In one way, dogs are similar to toddlers in that they want someone else to be the leader; they want rules and regulations because it clarifies and understands their function in the pack. It's difficult to be the leader; if you're not up to it, your dog may step in - because someone needs to be in control!

If this has occurred in your household, you must reclaim your status as the Top Dog, or "Leader of the Pack." But here's the thing: being the leader of the pack has nothing to do with harsh punishment. It all comes down to consistency and setting boundaries.

A simple rule to remember (and one that many people forget) is that you are the leader, not your dog.

1. You Enter Through The Front Door First

Even anything as simple as who steps in first can reaffirm your role as "dominant dog." Leaders take the initiative. Followers will follow. Allowing your dog to charge in the door ahead of you signals to him that he has power over you. Put your dog on a leash and be the first person through the door.

2. You Eat First, Then Your Dog

In your house, who gets fed first, you or your dog? The leader of a wolf pack eats first, and then the rest of the pack can eat. Do you feed your dog first because he bothers you while you're cooking and it's just more convenient to have him quiet and out of the way while you eat?

Food is a potent motivation that may be utilized to plainly show who rules the roost in your home. In no way, shape, or form am I advocating withholding food from your dog - it is cruel and unusual punishment in any case. What I mean is that you should manage the timing of the food - you should eat first, followed by your dog once you've finished your meal.

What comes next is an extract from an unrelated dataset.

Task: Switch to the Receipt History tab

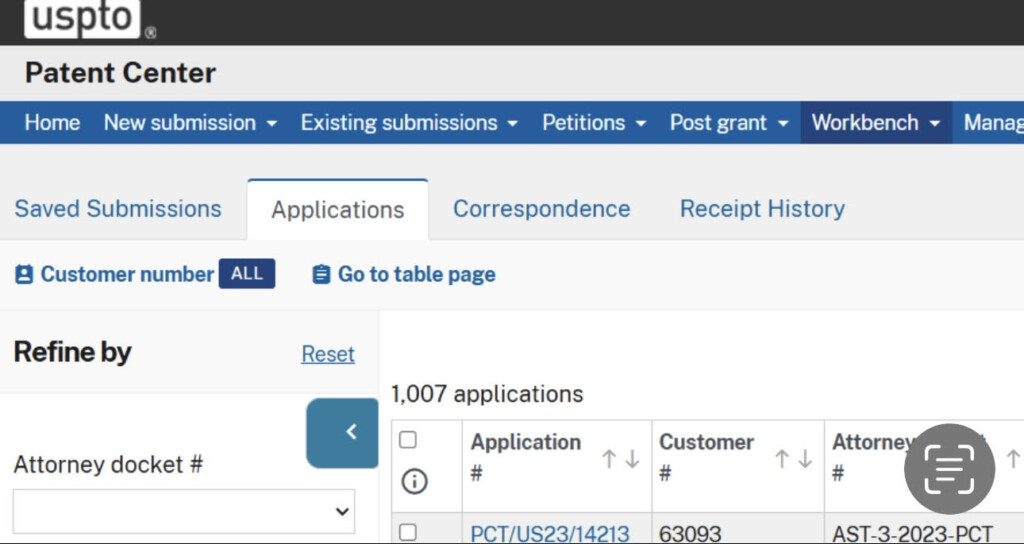Action: (x=762, y=209)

3. Do Not Walk Next to Your Dog

Is your dog laying on the floor, expecting you to walk around him? In the wild, dominant canines lie wherever they want, while dogs lower in the social hierarchy move around to avoid disturbing the Big Dog. If you stroll around your dog, he will interpret this as a show of submission on your side, implying that he, not you, is the leader.

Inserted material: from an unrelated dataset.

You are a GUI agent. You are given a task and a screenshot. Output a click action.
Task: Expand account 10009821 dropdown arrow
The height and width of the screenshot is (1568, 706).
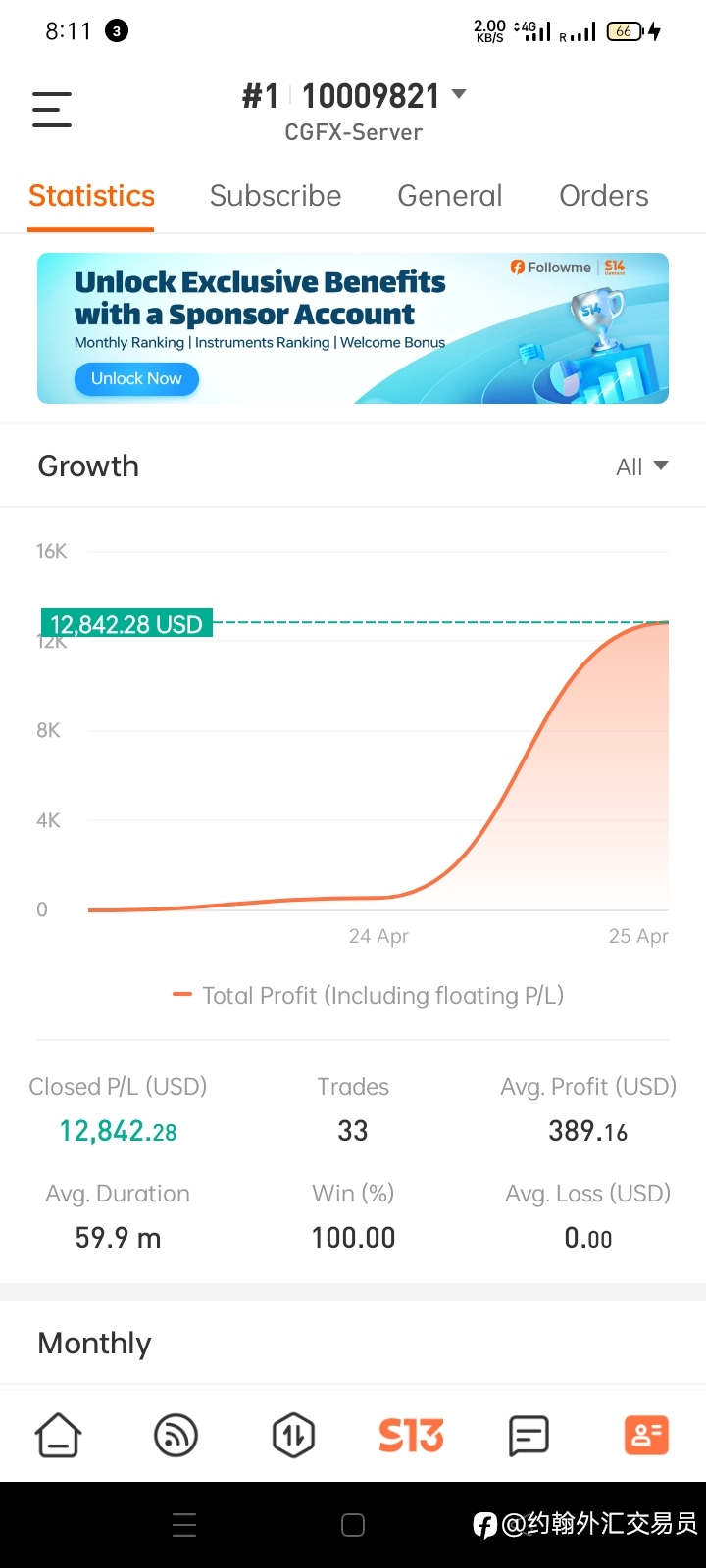[x=458, y=95]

Make your dog move if he is resting in the center of the hallway or directly in front of your easy chair. Make him move if you want to lie down on the couch. Do not step on him. Simply nudge him and move him out of your way. Remember, you're the Big Dog?

4. You decide when your dog receives attention.

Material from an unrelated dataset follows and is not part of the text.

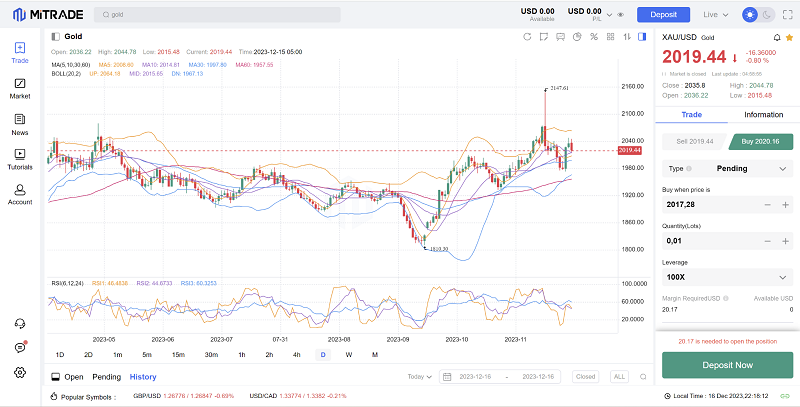The width and height of the screenshot is (800, 407).
Task: Click the price alert bell icon
Action: click(776, 37)
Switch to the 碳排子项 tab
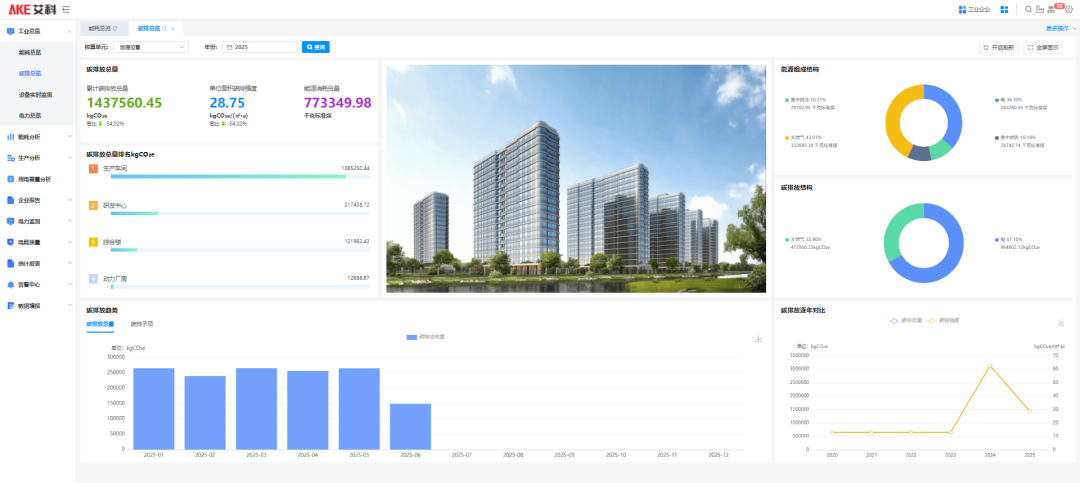The image size is (1080, 483). point(142,324)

Even requesting attaention or affection might be interpreted as an act of dominance by your dog. Dogs who want attention are asserting dominance, so ignore him if he becomes pushy. Ask him to sit first when you're ready to give him attention, affection, a pet, or play with him.

Don't chase him down just to pet him. Make him come to you when you want to pay attention to him or play with him. And when you play with a toy, make sure you have ownership of it and then put it away when you're finished. (I'm not referring to his favorite toys that you leave in his crate; rather, I'm referring to play toys that the two of you use for games.)

5. Do Not Allow Your Dog To Sleep In Your Bed.

This is a difficult one for many people, but allowing your dog to share your bed at best makes him an equal to you. He should have his own bed, either a dog pad or his crate, that he is comfortable in - you may even put the dog pad next to your bed if that makes both of you happy - but don't let him take over the sleeping arrangements. He'll have you sleeping on the floor before you know it!

Again, severe discipline has nothing to do with reinforcing or retraining your dog to identify you as the Head Honcho. These are some changes you can make to influence how your dog perceives you. Even tiny modifications like these can have a huge impact on how your dog perceives the social hierarchy in your home - all without saying a harsh word!